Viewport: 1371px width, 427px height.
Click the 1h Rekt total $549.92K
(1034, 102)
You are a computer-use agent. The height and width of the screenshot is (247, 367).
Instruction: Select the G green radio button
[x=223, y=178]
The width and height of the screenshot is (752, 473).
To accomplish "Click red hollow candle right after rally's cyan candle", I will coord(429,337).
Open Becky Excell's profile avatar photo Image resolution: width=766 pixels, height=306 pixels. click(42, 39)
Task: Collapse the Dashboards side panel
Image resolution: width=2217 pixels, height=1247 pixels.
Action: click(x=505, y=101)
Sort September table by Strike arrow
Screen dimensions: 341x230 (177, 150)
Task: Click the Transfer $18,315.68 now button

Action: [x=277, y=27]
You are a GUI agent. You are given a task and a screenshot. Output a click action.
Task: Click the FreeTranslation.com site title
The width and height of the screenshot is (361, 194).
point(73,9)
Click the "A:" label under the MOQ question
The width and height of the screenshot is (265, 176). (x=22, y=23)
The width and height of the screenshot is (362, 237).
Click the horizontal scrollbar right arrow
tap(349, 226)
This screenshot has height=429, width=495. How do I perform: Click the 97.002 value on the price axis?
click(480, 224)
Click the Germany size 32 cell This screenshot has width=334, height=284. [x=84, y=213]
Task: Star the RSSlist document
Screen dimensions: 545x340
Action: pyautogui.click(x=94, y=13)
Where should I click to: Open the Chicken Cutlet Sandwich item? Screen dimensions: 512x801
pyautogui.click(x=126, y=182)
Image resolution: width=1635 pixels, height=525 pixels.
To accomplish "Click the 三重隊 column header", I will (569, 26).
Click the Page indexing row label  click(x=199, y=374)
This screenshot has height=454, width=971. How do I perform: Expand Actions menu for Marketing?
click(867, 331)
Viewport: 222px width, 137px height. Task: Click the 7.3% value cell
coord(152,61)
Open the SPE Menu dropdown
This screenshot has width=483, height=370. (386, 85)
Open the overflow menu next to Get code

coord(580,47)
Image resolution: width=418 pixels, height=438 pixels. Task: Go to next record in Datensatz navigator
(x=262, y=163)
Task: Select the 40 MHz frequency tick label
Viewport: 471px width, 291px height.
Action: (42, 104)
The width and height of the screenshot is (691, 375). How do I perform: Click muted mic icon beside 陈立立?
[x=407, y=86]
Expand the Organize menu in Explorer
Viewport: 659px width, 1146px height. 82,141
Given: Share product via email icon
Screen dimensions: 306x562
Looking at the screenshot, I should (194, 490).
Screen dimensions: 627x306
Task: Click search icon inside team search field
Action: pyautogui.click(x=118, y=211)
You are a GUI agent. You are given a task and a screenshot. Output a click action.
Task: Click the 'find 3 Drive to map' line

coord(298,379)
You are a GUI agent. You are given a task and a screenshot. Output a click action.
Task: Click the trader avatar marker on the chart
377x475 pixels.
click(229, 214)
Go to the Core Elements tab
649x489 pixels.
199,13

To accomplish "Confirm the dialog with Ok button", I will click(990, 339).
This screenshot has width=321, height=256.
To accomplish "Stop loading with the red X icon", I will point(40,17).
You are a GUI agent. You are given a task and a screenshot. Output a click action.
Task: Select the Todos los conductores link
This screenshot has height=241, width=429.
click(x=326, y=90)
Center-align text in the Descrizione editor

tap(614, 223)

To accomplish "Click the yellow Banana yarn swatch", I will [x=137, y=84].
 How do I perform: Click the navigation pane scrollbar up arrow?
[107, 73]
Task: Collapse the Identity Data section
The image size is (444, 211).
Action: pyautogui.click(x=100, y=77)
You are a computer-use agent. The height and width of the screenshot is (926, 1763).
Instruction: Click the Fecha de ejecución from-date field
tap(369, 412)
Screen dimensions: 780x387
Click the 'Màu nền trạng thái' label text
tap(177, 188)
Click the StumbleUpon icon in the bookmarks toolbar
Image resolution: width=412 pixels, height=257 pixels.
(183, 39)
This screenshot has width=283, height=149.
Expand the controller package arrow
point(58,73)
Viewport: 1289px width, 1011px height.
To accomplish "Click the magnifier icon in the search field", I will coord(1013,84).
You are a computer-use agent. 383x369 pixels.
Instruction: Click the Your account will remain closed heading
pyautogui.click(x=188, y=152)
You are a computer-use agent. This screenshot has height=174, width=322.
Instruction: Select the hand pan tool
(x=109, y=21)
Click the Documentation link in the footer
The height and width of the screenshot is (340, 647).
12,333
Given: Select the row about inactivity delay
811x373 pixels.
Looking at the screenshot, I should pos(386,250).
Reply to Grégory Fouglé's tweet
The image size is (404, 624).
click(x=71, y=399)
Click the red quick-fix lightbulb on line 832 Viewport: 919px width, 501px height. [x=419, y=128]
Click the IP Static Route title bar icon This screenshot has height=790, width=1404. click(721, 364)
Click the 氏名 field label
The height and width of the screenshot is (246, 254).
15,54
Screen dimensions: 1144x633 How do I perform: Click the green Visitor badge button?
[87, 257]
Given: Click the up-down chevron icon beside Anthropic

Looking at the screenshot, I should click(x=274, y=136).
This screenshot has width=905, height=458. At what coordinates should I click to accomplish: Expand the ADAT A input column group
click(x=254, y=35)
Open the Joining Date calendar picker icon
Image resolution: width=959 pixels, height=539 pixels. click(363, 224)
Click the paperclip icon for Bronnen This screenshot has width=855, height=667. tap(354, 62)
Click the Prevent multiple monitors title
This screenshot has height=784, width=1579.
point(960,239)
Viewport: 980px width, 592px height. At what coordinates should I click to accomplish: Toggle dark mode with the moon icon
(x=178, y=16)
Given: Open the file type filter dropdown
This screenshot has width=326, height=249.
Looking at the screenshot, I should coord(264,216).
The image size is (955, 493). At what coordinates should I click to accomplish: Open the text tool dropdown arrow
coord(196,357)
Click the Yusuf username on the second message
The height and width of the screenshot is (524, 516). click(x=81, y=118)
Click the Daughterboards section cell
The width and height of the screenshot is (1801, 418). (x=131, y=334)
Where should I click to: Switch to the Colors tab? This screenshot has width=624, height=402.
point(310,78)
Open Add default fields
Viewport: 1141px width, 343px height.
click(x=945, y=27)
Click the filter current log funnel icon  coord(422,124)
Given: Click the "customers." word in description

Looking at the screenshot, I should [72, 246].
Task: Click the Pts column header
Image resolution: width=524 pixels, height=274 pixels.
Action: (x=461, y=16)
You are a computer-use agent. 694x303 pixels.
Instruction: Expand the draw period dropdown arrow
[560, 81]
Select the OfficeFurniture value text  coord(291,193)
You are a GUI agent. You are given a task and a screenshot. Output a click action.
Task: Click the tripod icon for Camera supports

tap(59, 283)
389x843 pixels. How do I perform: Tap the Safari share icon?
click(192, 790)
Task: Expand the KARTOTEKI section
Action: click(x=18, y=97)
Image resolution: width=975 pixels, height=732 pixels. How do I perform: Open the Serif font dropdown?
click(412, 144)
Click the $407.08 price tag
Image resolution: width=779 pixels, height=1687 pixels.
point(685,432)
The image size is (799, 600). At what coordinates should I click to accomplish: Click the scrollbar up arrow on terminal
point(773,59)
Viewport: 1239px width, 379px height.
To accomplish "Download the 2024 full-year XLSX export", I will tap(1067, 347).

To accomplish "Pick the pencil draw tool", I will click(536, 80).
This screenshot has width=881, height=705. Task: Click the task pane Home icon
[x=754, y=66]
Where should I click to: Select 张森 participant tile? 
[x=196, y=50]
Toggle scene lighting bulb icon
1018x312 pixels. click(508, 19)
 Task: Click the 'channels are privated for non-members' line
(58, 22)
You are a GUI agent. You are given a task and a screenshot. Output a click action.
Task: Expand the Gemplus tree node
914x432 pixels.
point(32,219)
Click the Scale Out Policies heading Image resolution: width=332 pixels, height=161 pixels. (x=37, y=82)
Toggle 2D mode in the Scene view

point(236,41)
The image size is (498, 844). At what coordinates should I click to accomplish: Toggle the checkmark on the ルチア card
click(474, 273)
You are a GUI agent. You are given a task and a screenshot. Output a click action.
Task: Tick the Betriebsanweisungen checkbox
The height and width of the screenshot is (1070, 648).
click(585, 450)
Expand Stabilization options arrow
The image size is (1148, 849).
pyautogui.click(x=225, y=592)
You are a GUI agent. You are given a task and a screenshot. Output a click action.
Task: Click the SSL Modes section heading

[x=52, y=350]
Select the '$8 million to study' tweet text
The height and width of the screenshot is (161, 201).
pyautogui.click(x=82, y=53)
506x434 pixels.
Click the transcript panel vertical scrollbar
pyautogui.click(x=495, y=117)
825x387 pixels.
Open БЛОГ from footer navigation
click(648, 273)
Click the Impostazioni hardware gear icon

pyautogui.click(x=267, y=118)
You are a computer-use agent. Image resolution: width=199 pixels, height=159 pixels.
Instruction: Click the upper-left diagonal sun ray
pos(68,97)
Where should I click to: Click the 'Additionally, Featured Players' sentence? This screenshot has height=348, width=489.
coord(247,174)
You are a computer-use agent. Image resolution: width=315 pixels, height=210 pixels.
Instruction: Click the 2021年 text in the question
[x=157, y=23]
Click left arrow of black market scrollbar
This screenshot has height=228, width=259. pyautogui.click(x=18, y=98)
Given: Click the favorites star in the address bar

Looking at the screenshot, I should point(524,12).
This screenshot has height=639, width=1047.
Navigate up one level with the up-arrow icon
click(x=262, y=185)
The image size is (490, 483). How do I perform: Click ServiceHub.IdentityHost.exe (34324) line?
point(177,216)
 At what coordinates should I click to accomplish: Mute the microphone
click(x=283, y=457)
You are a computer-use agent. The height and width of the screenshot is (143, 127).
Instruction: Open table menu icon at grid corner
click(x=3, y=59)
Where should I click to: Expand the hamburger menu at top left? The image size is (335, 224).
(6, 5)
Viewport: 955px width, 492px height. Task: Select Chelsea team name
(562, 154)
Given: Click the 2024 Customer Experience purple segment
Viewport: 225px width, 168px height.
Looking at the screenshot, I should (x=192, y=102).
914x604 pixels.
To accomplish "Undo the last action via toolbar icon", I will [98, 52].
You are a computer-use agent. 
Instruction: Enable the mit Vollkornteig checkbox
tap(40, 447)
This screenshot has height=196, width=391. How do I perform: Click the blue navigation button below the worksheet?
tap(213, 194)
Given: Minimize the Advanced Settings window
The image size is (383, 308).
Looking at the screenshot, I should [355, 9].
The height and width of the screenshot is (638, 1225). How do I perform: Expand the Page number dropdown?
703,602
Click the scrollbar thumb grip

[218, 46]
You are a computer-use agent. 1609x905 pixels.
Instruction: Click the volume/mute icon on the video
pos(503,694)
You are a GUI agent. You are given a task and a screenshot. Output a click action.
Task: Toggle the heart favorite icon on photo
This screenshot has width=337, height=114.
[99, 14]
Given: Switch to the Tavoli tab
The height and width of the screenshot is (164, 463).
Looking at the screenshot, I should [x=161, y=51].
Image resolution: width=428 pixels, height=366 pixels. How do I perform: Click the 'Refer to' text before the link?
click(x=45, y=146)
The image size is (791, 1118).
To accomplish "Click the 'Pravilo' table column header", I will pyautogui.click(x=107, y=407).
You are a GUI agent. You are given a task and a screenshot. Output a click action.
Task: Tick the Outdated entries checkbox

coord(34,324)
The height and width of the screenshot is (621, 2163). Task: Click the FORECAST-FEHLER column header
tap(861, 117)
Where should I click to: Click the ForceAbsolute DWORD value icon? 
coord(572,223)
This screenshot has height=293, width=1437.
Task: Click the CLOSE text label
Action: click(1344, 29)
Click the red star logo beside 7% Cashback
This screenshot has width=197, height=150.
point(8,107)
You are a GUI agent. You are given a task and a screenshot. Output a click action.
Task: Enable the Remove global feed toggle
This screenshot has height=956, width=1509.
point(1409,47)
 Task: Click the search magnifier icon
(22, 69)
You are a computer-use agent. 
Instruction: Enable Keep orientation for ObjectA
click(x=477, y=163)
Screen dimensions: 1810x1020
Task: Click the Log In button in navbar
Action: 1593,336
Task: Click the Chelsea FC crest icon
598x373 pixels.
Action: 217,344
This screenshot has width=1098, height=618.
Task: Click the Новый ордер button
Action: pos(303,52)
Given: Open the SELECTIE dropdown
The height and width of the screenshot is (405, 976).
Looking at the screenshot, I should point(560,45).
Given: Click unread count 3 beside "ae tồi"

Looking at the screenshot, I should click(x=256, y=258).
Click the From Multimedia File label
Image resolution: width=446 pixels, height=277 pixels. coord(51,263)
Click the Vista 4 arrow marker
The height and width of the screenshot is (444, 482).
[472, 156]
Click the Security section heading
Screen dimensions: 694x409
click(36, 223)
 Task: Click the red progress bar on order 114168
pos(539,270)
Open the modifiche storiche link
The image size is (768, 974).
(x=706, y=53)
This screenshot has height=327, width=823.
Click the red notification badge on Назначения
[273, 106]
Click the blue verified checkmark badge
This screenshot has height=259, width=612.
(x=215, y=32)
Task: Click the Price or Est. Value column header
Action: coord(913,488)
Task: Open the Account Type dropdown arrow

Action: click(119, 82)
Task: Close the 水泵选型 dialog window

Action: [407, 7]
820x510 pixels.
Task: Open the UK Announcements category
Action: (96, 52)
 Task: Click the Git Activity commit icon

============================================================

**EXERCISE PROMPT:** Within the records, how many lines carry the word "photo"? Reply with the figure alone.

**EXPECTED OUTPUT:** 2